Photography sparked the fantasy of creating a double of the planet whose images would cover the world, making it accessible to all. With the aim of leisure or education, this fantasy led to the creation of corpuses like the “Archives of the Planet”, created between 1909 and 1931 at the initiative of the philanthropist Albert Kahn, by operators who traveled the globe, bringing back 72,000 photos and 170,000 meters worth of films. But while these figures are striking, they’re nothing compared to the possibilities today offered by internet, Google Earth or Google Street View: all of the world’s landscapes, or very nearly, are accessible in a few clicks – perhaps to the point of rendering landscape photography, as practiced since the medium’s invention, obsolete.


This is presumably proven by Deux visions by Caroline Delieutraz, a series begun in 2021 and continued today through this tutorial. It is composed of diptychs juxtaposing pages from La France de Raymond Depardon (2010) and screen shots from Google Street View taken in the same locations as Depardon’s photos.
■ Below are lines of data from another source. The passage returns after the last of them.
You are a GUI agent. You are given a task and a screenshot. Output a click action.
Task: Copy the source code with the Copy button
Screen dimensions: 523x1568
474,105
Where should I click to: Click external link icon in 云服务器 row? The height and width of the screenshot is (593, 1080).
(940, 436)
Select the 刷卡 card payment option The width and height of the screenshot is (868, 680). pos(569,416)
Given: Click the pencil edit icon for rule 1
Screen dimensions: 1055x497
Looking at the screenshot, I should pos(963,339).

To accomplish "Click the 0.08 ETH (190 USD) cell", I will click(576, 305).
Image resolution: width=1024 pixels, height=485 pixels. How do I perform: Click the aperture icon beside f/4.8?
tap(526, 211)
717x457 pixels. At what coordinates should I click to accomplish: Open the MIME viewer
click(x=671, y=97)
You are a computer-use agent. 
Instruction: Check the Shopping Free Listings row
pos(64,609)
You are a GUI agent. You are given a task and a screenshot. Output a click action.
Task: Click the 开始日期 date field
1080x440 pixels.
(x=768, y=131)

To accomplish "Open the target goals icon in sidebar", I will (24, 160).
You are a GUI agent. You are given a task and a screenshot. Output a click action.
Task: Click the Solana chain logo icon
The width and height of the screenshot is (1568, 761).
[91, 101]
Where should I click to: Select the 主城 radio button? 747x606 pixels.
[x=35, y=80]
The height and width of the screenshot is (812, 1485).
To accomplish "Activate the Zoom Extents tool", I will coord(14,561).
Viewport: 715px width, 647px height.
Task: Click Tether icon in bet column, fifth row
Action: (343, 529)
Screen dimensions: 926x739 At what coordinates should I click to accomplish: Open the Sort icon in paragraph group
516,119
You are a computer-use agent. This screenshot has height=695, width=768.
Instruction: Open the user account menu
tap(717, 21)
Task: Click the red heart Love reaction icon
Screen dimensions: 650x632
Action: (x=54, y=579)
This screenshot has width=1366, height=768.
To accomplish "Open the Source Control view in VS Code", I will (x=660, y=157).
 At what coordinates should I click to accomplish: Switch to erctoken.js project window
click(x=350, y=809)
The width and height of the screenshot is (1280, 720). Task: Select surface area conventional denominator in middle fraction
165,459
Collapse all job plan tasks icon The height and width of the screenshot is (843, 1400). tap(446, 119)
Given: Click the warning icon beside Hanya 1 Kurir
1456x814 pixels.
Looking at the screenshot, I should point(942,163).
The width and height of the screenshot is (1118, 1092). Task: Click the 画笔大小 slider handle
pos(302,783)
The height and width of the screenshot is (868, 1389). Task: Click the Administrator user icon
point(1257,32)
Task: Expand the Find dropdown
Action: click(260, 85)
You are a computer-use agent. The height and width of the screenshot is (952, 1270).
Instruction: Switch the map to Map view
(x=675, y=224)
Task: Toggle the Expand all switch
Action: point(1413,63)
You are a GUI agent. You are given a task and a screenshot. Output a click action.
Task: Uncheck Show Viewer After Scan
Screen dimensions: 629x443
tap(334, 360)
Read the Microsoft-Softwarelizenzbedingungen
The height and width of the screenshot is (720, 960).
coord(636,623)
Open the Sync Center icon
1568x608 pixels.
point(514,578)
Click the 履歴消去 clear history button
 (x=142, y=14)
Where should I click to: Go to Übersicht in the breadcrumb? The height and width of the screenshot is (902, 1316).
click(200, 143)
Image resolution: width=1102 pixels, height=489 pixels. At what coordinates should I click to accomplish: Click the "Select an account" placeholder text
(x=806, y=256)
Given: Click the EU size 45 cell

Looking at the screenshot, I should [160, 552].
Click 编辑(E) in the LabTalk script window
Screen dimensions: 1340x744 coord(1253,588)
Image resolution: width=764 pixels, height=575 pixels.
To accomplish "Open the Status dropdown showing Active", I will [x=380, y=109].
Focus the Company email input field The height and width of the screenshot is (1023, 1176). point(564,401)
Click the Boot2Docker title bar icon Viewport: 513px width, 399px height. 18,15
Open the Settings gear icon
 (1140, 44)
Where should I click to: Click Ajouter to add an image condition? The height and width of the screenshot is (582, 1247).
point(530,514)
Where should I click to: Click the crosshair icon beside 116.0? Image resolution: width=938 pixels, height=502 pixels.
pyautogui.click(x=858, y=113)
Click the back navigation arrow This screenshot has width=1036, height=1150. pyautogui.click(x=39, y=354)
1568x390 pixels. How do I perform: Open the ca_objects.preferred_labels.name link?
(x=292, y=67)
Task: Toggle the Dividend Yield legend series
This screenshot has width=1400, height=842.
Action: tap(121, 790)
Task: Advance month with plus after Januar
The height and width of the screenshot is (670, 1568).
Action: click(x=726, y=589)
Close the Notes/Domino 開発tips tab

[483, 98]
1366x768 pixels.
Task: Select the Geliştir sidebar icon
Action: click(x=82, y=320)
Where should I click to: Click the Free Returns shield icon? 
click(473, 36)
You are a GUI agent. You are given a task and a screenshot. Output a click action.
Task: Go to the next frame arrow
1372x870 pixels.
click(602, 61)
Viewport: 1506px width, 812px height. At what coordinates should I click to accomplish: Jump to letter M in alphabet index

The images were made during the same period and using rather similar operating methods. Depardon began his project in 2004. He crisscrossed France in a truck, stopping to photograph the country from the road. Google Cars, equipped with a camera with multiple lenses, drove all around the country starting in 2008. Within a few years, the whole of its territory was covered. Depardon’s choice of method of course contrasts with the systematism of Google Cars. He sees things that cars can simply record. Nevertheless, his images are surprisingly close to the automatized and programed vision of Google Cars. In the post-photographic era, the world can also very well be traveled from home.